====== RECORDS SHOWN

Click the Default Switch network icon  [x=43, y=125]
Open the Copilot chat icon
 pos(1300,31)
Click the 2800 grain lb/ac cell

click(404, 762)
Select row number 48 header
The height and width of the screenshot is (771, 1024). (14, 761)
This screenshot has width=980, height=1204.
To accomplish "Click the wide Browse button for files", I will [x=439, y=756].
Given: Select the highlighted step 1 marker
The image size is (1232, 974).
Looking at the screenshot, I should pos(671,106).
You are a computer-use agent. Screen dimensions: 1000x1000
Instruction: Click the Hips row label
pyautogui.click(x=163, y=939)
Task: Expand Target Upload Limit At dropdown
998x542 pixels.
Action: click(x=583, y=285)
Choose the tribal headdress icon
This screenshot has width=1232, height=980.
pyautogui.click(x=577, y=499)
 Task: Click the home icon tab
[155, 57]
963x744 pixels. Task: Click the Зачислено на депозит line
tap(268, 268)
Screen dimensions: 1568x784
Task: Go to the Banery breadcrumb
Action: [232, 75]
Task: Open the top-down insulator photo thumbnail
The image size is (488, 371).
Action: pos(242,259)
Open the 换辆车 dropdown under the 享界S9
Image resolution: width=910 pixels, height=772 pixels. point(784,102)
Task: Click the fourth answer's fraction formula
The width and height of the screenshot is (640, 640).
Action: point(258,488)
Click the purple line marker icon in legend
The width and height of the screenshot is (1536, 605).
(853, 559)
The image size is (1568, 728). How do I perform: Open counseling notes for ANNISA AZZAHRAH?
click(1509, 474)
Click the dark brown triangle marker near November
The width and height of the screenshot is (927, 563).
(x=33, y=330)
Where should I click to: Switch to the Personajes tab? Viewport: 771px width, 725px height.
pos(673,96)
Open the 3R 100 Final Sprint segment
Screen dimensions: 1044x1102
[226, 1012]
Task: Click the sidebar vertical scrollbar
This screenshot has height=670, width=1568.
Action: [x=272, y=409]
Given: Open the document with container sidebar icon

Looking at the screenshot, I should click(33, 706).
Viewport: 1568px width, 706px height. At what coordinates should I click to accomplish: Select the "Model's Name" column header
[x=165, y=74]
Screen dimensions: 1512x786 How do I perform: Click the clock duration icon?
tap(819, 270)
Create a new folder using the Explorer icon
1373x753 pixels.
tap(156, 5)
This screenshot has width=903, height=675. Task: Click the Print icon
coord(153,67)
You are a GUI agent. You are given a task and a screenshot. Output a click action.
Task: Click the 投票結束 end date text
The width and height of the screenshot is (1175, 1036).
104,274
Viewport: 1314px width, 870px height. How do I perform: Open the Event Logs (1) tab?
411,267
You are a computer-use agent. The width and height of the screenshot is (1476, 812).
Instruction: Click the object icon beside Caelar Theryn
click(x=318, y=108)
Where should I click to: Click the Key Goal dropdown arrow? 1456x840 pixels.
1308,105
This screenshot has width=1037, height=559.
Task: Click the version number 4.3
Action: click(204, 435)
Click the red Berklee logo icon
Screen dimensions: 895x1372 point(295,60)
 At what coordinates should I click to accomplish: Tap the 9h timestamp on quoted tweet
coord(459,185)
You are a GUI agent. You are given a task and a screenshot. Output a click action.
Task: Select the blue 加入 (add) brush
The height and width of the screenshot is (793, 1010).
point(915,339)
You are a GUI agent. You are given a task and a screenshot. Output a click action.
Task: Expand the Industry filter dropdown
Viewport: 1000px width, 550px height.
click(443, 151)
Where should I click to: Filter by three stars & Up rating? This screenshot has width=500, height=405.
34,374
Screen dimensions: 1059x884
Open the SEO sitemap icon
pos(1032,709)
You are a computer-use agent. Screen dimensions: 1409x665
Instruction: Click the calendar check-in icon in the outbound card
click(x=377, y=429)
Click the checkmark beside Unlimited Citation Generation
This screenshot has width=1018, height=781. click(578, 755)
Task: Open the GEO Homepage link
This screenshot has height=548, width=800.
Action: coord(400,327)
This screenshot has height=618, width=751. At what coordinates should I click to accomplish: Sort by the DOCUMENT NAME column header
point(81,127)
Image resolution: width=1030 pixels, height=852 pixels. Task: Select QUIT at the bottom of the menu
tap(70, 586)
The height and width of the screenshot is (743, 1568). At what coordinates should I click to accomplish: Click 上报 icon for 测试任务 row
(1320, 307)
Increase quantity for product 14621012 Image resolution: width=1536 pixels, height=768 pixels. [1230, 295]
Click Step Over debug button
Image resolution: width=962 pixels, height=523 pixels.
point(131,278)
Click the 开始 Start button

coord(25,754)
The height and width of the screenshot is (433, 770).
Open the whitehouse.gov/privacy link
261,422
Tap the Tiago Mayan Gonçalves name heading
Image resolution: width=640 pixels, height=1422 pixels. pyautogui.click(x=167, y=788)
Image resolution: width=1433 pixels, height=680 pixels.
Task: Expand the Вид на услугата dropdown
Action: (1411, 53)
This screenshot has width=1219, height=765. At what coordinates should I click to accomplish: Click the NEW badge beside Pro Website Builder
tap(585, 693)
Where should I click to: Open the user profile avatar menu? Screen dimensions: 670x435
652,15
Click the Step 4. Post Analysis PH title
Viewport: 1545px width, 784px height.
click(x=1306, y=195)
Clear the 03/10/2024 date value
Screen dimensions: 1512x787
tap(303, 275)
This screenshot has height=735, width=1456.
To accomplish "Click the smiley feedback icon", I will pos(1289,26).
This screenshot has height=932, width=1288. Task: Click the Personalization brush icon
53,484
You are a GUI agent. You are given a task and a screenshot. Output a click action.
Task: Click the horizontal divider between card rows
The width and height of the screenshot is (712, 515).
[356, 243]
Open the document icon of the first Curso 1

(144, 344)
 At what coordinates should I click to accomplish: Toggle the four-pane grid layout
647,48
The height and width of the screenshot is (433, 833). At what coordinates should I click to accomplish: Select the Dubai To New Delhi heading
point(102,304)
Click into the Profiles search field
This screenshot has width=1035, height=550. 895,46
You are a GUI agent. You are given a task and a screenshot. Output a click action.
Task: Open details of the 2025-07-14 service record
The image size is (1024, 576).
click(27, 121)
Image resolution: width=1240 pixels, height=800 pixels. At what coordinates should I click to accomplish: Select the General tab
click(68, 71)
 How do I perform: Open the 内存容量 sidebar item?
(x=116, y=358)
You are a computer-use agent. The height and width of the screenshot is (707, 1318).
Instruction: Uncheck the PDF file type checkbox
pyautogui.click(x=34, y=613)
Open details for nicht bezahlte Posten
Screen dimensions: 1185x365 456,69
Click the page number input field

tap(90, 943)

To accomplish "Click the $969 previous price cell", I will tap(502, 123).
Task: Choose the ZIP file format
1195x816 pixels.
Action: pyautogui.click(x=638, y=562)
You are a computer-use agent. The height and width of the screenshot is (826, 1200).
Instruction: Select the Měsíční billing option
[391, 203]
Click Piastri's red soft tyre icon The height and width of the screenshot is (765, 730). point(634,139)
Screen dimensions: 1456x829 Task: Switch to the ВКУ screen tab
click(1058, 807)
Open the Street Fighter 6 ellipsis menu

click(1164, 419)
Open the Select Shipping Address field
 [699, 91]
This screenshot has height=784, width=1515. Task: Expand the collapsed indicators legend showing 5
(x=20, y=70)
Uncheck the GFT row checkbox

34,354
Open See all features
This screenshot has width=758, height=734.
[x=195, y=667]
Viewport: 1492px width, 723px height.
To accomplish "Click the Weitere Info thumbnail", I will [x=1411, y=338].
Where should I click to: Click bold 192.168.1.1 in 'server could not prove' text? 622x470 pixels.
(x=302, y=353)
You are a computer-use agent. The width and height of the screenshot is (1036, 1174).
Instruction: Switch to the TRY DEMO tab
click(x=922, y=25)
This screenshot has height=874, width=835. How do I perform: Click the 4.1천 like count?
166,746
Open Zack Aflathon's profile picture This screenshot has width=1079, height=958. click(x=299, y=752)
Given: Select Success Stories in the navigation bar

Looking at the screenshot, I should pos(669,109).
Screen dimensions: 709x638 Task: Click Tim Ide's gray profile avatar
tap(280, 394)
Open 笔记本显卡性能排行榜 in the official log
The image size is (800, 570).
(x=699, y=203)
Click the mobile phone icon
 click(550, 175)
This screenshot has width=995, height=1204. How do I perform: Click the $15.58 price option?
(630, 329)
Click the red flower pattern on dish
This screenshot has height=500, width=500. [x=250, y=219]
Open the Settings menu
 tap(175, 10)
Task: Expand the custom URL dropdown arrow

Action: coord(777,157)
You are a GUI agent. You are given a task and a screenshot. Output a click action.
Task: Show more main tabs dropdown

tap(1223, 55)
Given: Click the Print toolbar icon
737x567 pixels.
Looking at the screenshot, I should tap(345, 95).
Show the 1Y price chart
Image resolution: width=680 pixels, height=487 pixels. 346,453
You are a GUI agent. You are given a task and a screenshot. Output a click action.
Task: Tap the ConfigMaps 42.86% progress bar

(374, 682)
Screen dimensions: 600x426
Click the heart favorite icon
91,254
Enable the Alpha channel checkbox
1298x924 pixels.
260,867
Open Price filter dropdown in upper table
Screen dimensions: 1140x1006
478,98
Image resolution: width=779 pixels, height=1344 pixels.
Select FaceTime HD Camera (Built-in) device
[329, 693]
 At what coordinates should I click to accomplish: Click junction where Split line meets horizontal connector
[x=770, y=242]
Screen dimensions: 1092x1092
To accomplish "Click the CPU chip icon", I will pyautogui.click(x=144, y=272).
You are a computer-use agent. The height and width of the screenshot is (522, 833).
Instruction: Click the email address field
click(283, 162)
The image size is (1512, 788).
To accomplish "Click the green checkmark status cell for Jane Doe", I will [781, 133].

============

- _WHAT TO PRODUCE_: Only one stretch of the data above is needed. Restate it word for word, from the line containing "Screen dimensions: 1059x884" through the line containing "Task: Open the GEO Homepage link", both ends included.

- _SOLUTION TO THE PROBLEM_:
Screen dimensions: 1059x884
Open the SEO sitemap icon
pos(1032,709)
You are a computer-use agent. Screen dimensions: 1409x665
Instruction: Click the calendar check-in icon in the outbound card
click(x=377, y=429)
Click the checkmark beside Unlimited Citation Generation
This screenshot has width=1018, height=781. click(578, 755)
Task: Open the GEO Homepage link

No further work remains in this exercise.